Busemanns WM-Kolumne
Kolumne: Weltmeisterliches Leistungsniveau in Doha
Die Leichtathletik-WM in Doha hat gezeigt, dass immer mehr Nationen auf hohem Niveau mitmischen. Daraus muss der DLV die richtigen Schlüsse ziehen, meint Frank Busemann in seiner Kolumne.
Und schon sind wir wieder am Ende einer denkwürdigen Weltmeisterschaft. Claus Lufen fragte mich am Ende unserer Sportschau-Übertragung, was mir von den letzten zehn Tagen im Gedächtnis bleibt.

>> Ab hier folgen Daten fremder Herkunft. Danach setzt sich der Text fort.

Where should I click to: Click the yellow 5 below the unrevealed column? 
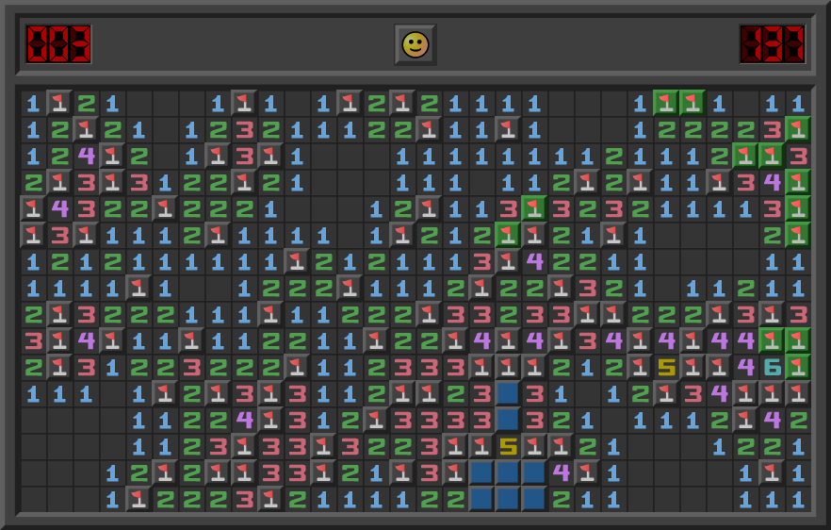coord(508,446)
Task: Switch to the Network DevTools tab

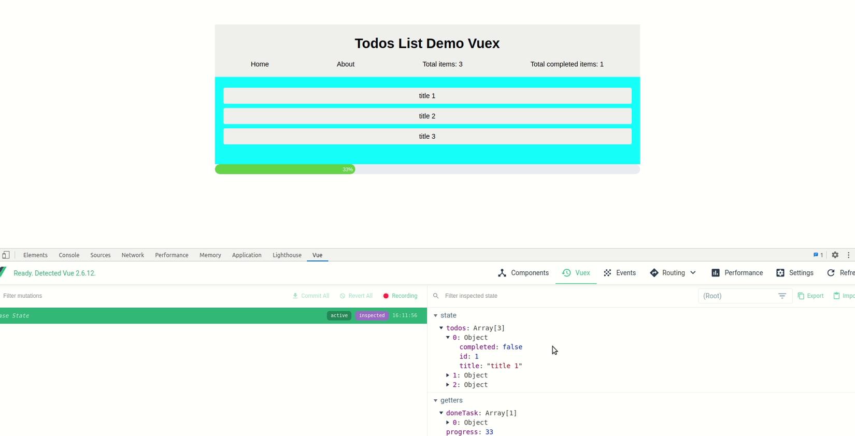Action: (133, 255)
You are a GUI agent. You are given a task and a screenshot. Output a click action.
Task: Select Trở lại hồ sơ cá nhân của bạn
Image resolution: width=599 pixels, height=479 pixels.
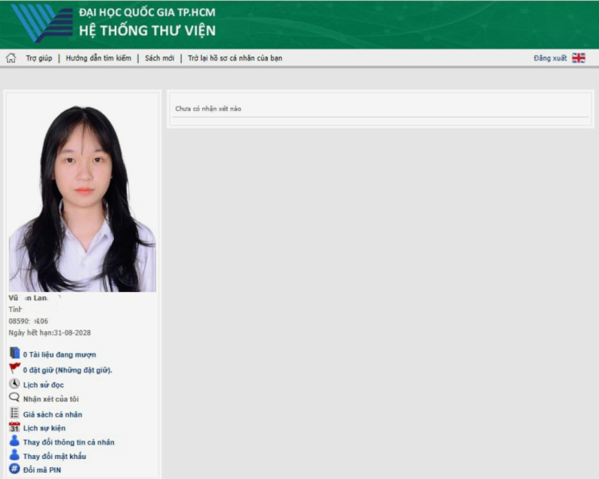234,58
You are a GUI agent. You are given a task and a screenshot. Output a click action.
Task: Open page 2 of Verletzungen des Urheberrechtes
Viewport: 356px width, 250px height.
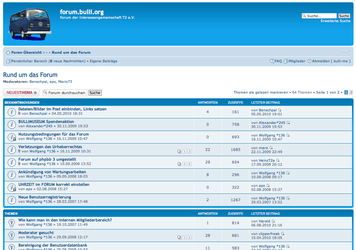point(189,152)
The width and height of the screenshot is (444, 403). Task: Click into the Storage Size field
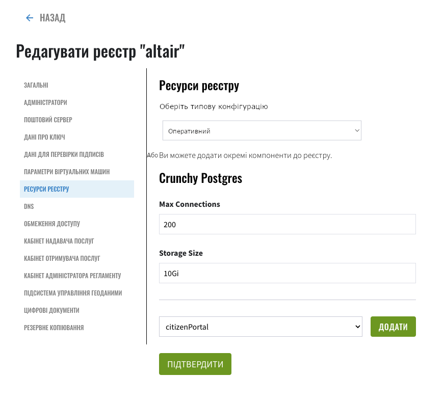pyautogui.click(x=288, y=273)
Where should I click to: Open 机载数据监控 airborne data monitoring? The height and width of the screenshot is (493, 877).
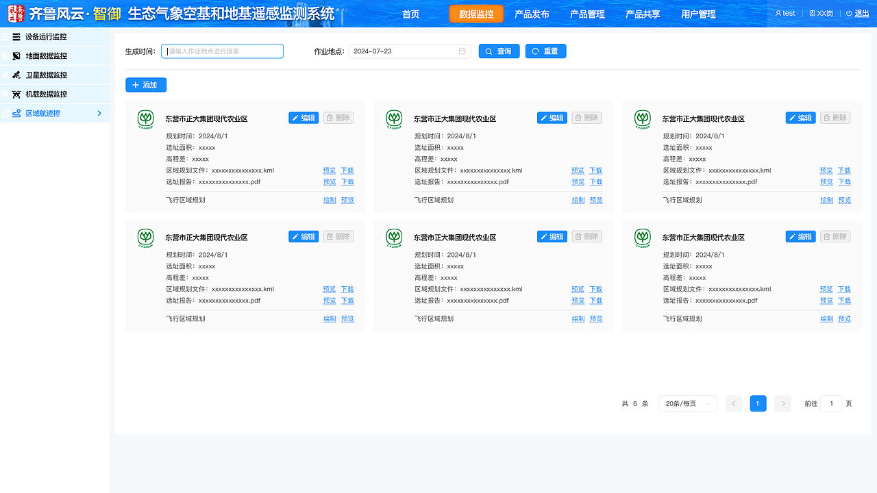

Wenn ich zurückdenke, fällt mir als Erstes diese unglaubliche Wärme - gepaart mit hoher Luftfeuchtigkeit - ein, die ich auch am letzten Tag beeindruckend hoch fand. Die Zuschauerzahlen entwickelten sich von "nicht vorhanden" auf ein wirklich erträgliches Maß - ein versöhnlicher Abschluss der Veranstaltung.
Alle wollen sich was vom Medaillenkuchen abschneiden
IAAF-Präsident Sebastian Coe hob hervor, dass er die Marke und Sportart Leichtathletik in die ganze Welt transportieren wolle. Was blieb ihm auch anders übrig? Die Veranstaltung wurde vor seiner Amtszeit nach Katar gegeben.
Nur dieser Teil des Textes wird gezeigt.